• **Exercise details**: Report how many lines of the data below contain "window". Give nothing besides the number.

--- Provided records ---

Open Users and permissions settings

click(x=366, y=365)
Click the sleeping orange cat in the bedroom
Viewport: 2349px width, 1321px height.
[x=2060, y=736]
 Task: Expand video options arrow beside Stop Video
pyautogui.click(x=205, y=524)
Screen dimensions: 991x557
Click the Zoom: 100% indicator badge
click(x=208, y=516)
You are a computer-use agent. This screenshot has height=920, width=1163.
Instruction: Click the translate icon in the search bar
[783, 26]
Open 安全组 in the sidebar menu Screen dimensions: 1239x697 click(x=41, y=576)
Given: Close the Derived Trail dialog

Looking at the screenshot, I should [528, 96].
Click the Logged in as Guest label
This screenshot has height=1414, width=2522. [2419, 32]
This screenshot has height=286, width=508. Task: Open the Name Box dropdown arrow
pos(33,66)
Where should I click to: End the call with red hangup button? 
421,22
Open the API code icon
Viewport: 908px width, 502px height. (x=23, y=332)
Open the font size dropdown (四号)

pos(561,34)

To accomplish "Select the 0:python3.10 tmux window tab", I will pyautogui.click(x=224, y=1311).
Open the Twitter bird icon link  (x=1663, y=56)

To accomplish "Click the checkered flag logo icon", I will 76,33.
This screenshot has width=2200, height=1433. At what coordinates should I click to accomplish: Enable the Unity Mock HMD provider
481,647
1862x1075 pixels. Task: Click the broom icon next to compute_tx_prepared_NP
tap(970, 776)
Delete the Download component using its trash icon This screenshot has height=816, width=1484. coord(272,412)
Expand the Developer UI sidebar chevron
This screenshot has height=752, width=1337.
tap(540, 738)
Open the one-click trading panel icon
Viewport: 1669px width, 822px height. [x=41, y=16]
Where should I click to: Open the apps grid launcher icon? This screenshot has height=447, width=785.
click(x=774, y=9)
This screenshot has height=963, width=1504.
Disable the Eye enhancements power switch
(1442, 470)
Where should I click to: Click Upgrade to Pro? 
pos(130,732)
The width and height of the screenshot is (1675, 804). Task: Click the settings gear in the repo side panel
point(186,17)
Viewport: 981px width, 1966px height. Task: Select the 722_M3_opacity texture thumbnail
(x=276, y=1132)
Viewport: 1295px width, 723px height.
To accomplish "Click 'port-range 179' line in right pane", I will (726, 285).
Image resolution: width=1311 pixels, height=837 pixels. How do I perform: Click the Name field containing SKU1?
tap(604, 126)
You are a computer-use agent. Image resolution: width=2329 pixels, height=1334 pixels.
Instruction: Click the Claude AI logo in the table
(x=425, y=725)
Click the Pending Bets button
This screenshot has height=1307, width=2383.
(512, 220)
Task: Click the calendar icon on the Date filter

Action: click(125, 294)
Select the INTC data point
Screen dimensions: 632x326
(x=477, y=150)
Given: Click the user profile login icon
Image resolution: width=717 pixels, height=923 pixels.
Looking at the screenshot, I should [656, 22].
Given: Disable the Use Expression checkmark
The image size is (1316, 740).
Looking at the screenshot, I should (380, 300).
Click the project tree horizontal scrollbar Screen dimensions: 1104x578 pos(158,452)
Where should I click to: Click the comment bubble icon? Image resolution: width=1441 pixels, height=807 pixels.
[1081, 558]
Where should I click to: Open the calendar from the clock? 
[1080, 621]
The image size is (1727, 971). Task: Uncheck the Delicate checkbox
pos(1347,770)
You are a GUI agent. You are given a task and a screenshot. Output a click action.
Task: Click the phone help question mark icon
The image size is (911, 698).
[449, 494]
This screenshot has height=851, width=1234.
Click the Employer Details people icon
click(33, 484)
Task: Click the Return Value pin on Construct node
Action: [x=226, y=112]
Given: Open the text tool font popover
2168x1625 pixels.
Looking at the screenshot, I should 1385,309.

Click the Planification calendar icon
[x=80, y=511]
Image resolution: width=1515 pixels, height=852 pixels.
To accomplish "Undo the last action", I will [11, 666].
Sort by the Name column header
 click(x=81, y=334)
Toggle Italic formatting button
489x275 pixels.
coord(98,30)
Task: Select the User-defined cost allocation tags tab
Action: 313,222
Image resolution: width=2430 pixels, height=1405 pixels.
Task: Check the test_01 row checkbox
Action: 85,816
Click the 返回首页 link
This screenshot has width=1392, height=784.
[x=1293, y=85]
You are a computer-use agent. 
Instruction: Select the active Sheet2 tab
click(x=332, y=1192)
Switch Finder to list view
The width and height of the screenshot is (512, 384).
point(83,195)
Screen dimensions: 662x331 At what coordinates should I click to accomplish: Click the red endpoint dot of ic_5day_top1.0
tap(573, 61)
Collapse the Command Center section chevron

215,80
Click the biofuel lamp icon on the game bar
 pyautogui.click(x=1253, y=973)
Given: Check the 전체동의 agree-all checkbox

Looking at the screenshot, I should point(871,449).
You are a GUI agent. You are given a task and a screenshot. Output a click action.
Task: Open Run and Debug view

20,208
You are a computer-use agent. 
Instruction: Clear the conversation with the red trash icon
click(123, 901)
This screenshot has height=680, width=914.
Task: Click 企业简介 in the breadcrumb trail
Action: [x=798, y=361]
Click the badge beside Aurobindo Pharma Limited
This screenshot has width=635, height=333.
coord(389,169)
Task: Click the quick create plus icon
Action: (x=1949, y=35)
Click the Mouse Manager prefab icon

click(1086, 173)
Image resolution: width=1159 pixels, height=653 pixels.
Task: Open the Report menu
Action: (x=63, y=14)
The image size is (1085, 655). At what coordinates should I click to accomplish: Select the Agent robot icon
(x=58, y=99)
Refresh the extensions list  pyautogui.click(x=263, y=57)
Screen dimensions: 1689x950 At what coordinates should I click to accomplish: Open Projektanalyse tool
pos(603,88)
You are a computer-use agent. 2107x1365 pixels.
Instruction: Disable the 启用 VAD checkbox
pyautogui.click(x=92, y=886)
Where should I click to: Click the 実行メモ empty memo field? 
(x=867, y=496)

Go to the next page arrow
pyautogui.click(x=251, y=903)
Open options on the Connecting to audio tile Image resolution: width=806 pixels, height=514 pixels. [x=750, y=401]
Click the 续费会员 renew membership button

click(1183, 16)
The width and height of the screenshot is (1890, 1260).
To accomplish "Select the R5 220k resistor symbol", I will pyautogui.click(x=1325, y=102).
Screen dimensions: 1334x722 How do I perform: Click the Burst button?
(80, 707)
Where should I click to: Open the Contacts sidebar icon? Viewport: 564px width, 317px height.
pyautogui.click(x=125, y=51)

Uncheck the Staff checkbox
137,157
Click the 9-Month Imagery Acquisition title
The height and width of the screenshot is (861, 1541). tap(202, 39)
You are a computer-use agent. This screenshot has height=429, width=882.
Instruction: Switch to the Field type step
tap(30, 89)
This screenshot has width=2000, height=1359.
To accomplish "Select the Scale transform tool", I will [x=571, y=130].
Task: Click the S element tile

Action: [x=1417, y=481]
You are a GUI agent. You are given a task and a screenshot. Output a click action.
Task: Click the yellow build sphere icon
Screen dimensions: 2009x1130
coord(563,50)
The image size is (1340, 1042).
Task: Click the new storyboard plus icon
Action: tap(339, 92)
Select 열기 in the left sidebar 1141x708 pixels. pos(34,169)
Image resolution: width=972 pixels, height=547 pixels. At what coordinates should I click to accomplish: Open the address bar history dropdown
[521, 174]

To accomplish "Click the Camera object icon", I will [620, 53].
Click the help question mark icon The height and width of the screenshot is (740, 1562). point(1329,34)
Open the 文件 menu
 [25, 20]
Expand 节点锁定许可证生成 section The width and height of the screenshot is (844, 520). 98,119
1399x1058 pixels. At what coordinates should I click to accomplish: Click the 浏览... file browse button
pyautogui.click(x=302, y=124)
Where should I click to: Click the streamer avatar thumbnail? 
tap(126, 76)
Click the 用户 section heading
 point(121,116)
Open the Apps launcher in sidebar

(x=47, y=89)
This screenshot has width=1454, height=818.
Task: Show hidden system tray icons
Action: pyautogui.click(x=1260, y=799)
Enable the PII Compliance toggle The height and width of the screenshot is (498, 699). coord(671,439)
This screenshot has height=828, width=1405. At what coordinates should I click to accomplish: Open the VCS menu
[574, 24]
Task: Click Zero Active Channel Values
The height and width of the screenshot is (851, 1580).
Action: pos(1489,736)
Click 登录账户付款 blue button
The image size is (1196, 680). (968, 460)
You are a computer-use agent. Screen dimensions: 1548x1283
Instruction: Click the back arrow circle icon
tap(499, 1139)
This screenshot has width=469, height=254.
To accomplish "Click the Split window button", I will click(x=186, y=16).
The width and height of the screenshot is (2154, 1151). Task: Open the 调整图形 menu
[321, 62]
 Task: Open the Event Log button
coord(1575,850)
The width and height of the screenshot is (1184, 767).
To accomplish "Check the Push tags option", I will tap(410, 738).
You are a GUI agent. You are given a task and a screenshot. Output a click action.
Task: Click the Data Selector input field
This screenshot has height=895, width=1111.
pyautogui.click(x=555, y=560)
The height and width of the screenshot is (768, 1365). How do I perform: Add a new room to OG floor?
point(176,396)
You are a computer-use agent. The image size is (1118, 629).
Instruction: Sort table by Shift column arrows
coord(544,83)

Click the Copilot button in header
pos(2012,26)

---

• **Task answer**: 2